Why, I oughta. . . .

You might be able to talk the Stooge talk, but do you walk the Stooge walk?

This month’s edition of Men’s Health delves into that question in an article titled “Which Stooge Are You?” Senior Editor Ron Geraci asked psychologists if the Three Stooges might represent some basic personality types found in men. When Geraci called them, the psychologists howled at first. But then they saw some truth in the Men’s Health thesis: Men are all variations of Moe, Larry or Curly.

If you’re a Moe, you’re a hot-tempered guy who intimidates people with “verbal slaps and managerial eye pokes.” Temperamental, bossy, paternalistic and hard-driving at work, Moes aren’t any smarter than other folks but bang through life being furious at everyone, Geraci writes. But it’s good to be Moe, at least in the office; many Moes end up as bosses.

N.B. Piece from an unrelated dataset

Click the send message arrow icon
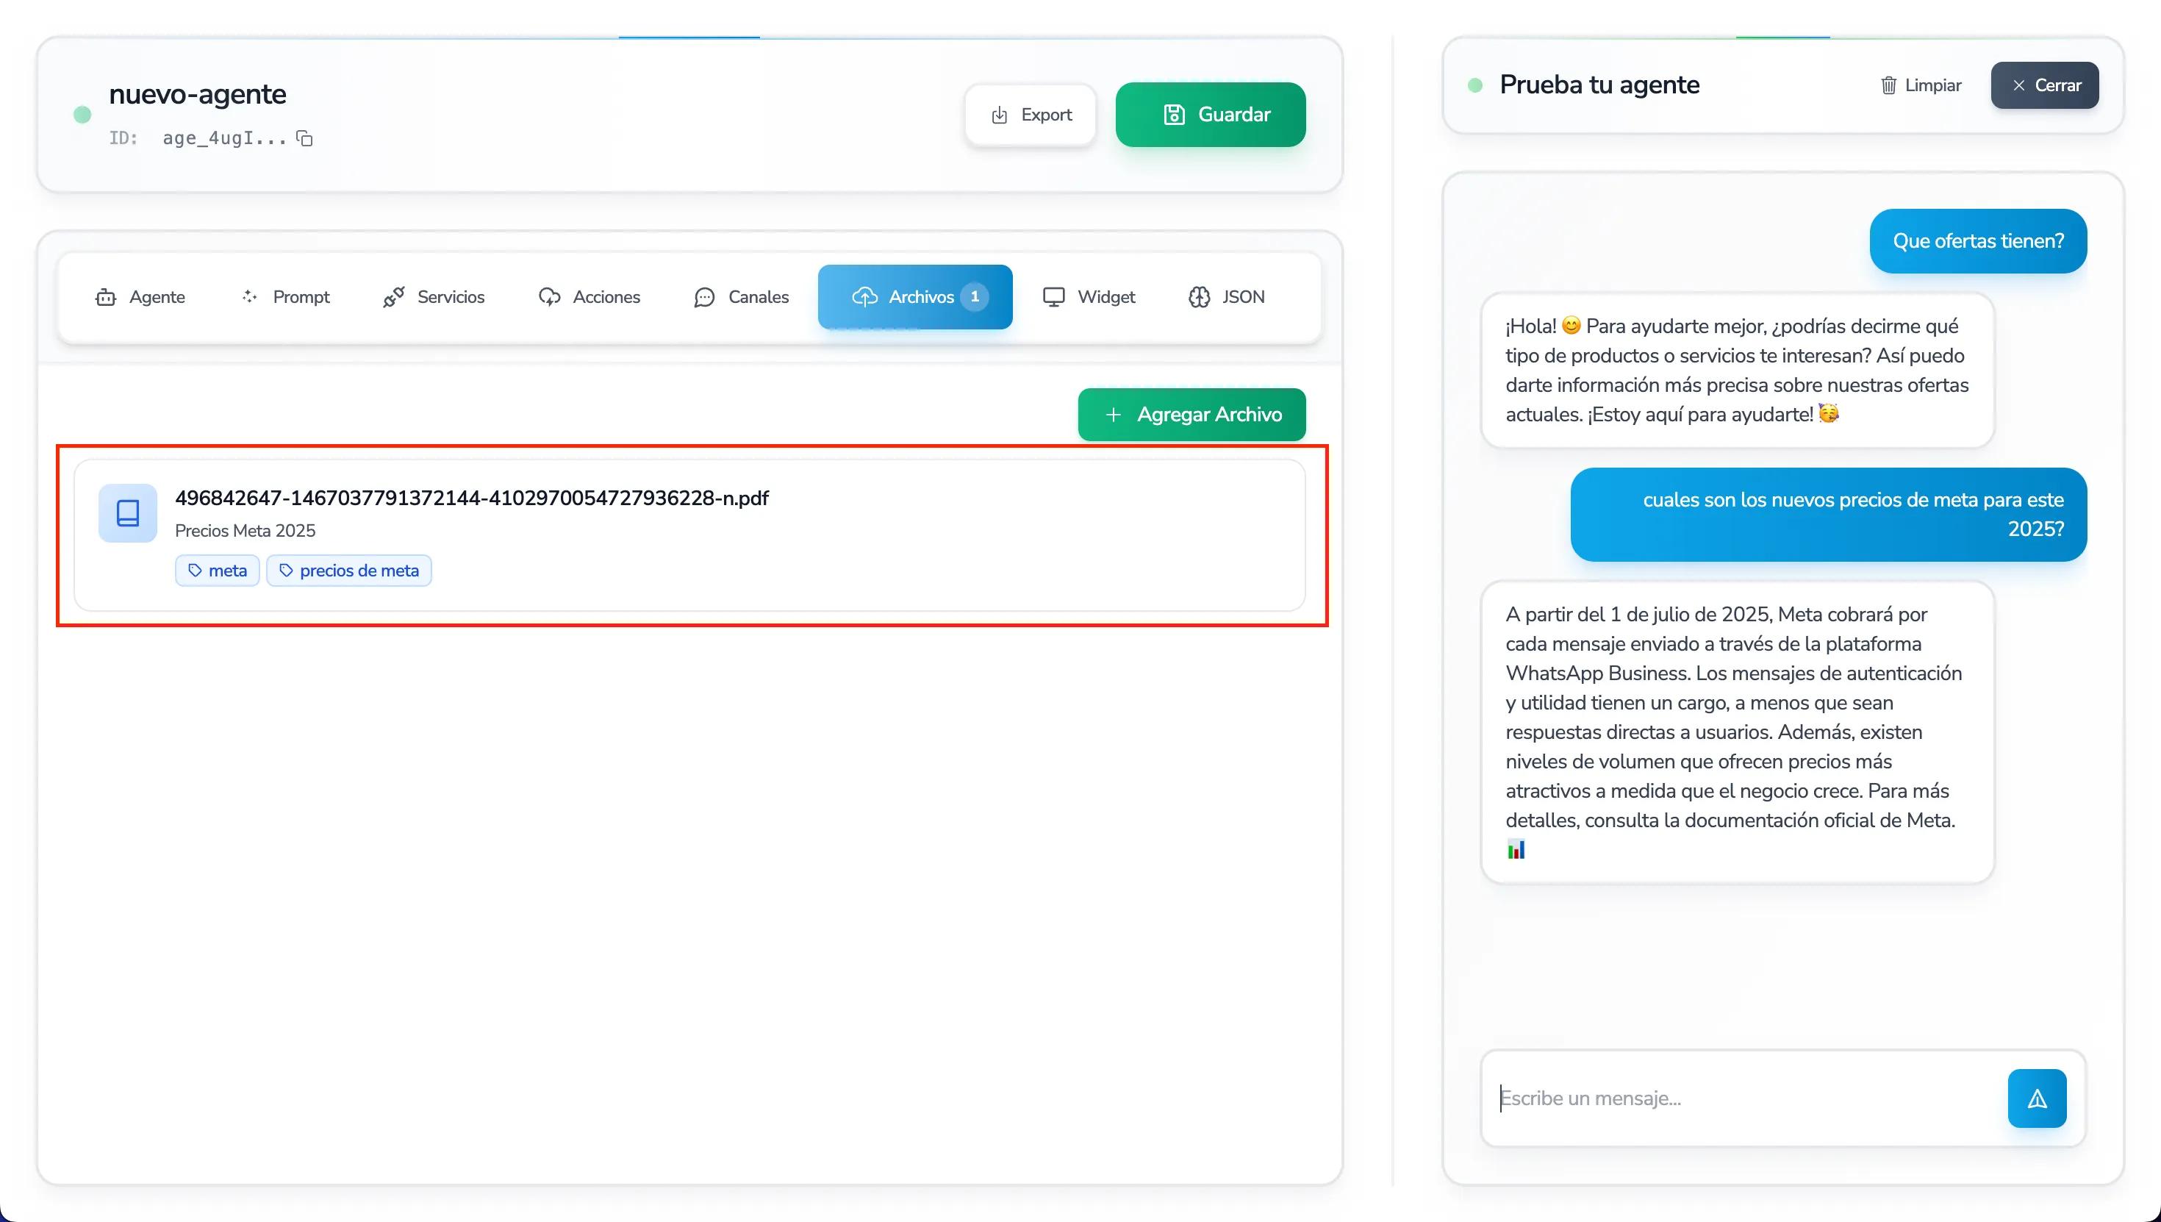Viewport: 2161px width, 1222px height. coord(2037,1098)
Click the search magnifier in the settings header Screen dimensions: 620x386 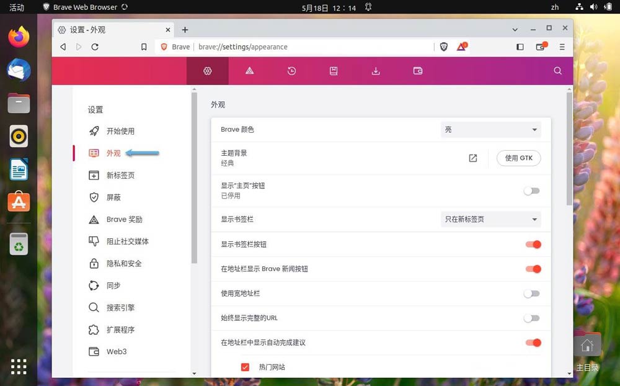point(557,71)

If you’re a Larry--the most common personality type--you are a sometimes passive-aggressive fellow who gets through life by not making waves. Larrys are nice guys, regarded as swell friends. But they wait for good things to happen to them rather than devising their own grand plans. They are, as Larry Fine once said, “victims of soicomstance.” One woman interviewed for the story commented that she would date “Moe and Curly, but I’d marry Larry.”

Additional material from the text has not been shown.